> _SELECTED EXCERPT_:
** BEGIN **

Generating a random alphanumeric code C#

Question

I have a method below for randomly generating alphanumeric combinations. If I call it in a loop it returns the same combination but if I place a break point on GetVoucherNumber and step through it a different number is generated every time. Could you please explain why this happens and how to avoid it?

Code:

static void Main(string[] args)
{
    for (int i = 0; i < 100; i++)
        Console.WriteLine(GetVoucherNumber(6));

    Console.ReadLine();
}

public static string GetVoucherNumber(int length)
{
    var chars = "ABCDEFGHIJKLMNOPQRSTUVWXYZ0123456789";
    var random = new Random();
    var result = new string(
        Enumerable.Repeat(chars, length)
                  .Select(s => s[random.Next(s.Length)])

** END **

> _GIVEN RECORDS_:
** BEGIN **

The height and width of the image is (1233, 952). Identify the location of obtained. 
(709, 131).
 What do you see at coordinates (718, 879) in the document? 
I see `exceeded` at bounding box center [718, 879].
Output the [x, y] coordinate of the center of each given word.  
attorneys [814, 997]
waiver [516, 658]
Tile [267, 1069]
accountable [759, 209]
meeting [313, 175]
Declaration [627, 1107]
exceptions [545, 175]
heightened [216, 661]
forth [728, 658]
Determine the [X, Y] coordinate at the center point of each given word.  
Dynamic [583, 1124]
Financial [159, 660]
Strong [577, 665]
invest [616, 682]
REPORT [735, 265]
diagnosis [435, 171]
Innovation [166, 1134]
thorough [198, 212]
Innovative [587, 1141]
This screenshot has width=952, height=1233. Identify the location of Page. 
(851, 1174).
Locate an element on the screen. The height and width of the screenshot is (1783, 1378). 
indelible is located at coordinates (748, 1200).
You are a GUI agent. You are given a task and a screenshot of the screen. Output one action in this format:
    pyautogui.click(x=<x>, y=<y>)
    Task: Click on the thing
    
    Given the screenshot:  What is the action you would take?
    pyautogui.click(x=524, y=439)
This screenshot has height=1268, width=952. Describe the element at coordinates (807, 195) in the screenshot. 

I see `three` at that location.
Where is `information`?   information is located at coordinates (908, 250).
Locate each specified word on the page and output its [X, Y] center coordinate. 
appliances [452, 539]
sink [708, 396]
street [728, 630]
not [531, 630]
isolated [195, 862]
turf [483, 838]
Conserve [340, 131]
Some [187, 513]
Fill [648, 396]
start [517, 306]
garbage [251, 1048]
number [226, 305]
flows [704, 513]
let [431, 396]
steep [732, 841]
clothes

** END **

> _WHAT YOU HAVE TO DO_: According to the question about the C# alphanumeric code, what happens when GetVoucherNumber is called in a loop? You can leave the records aside for this.

> _RESPONSE FOR THIS EXERCISE_: It returns the same combination.